■ Dataset items ■
= = = = = = =

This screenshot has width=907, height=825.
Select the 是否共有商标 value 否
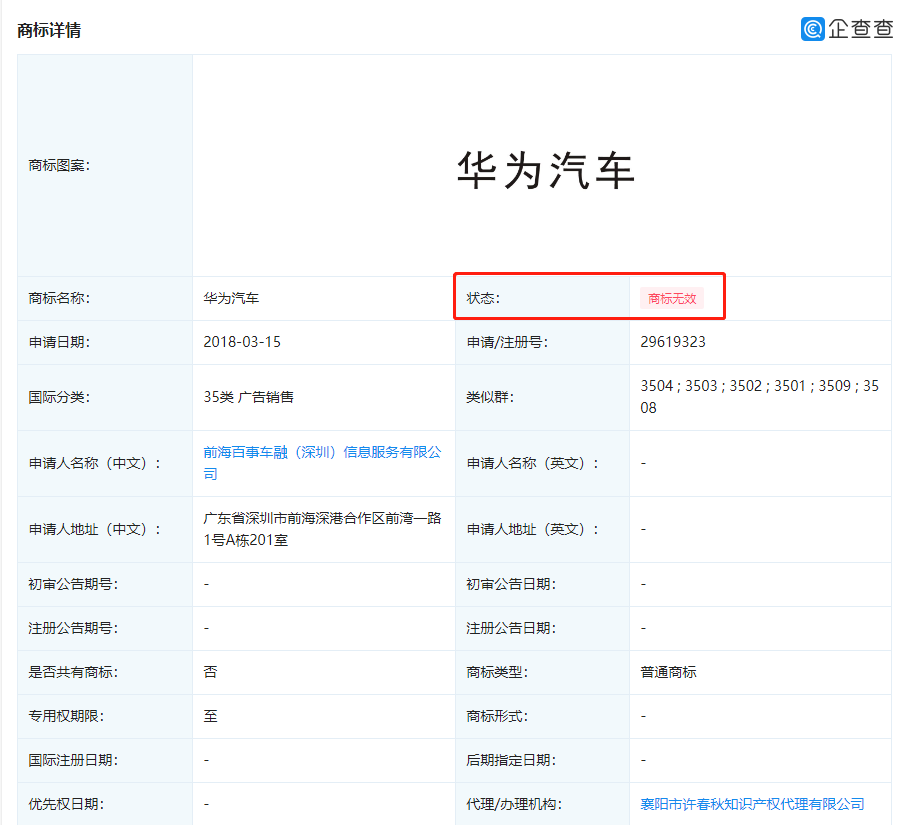204,672
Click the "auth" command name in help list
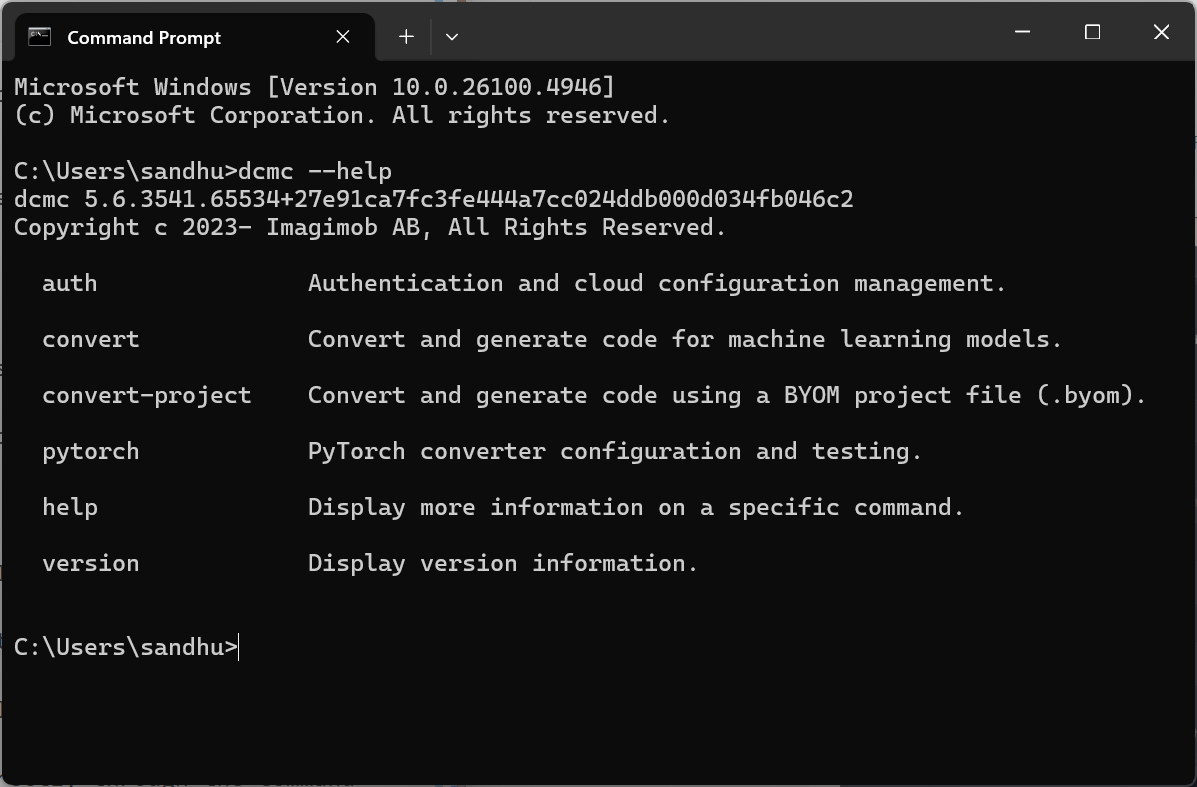 69,283
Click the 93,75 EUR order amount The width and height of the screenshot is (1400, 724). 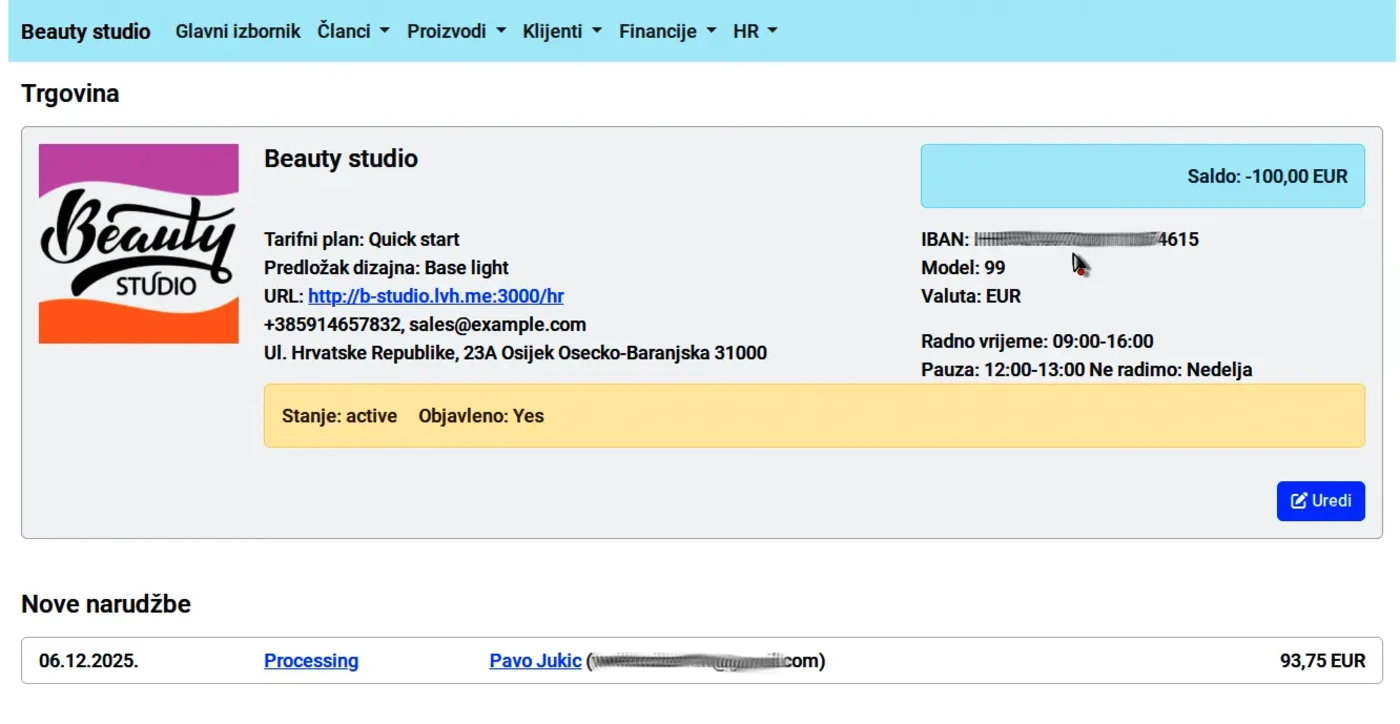tap(1322, 661)
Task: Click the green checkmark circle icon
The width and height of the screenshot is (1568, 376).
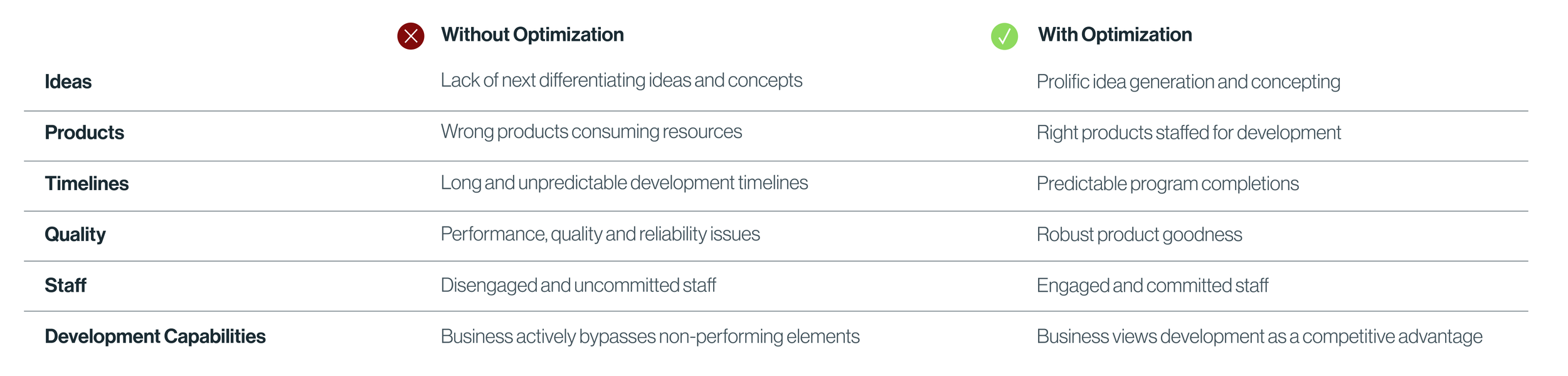Action: pos(1004,36)
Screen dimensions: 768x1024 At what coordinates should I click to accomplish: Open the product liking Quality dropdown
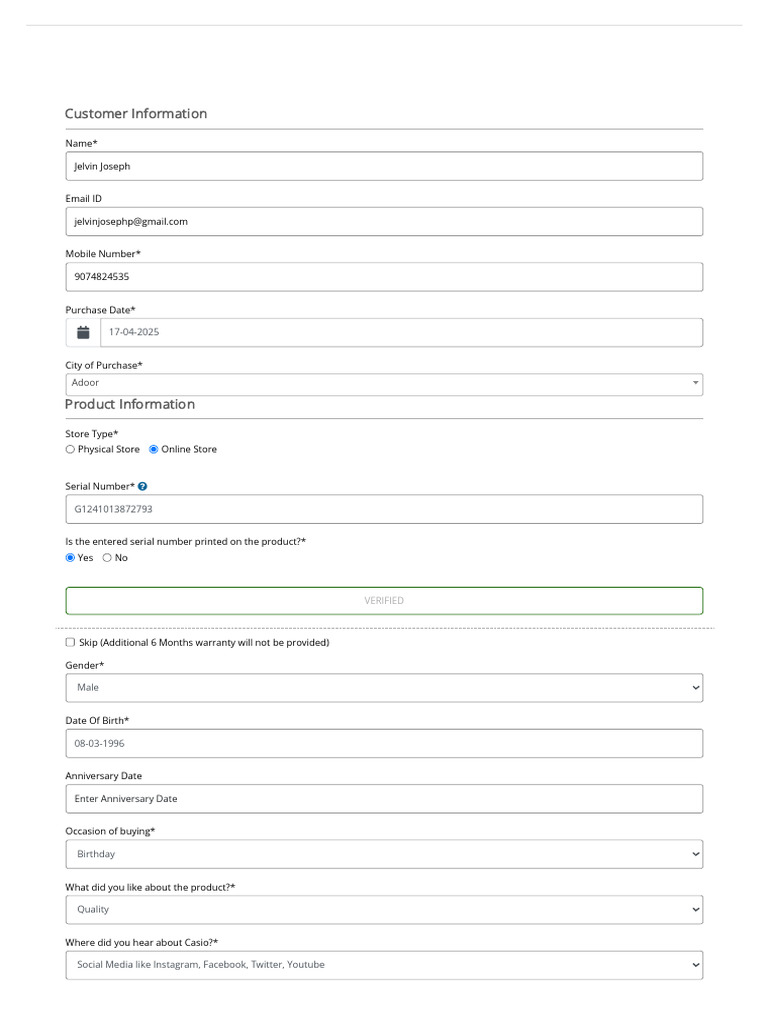pyautogui.click(x=384, y=910)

= = = = = = =

■ Assigned task ■
From the line containing "Task: Click the green checkmark circle icon" to the last line of the entries, output every line exactly as written, but leave out the pictures.

■ Output for this task ■
Task: Click the green checkmark circle icon
The width and height of the screenshot is (1568, 376).
Action: pos(1004,36)
Screen dimensions: 768x1024 At what coordinates should I click to accomplish: Open the product liking Quality dropdown
pyautogui.click(x=384, y=910)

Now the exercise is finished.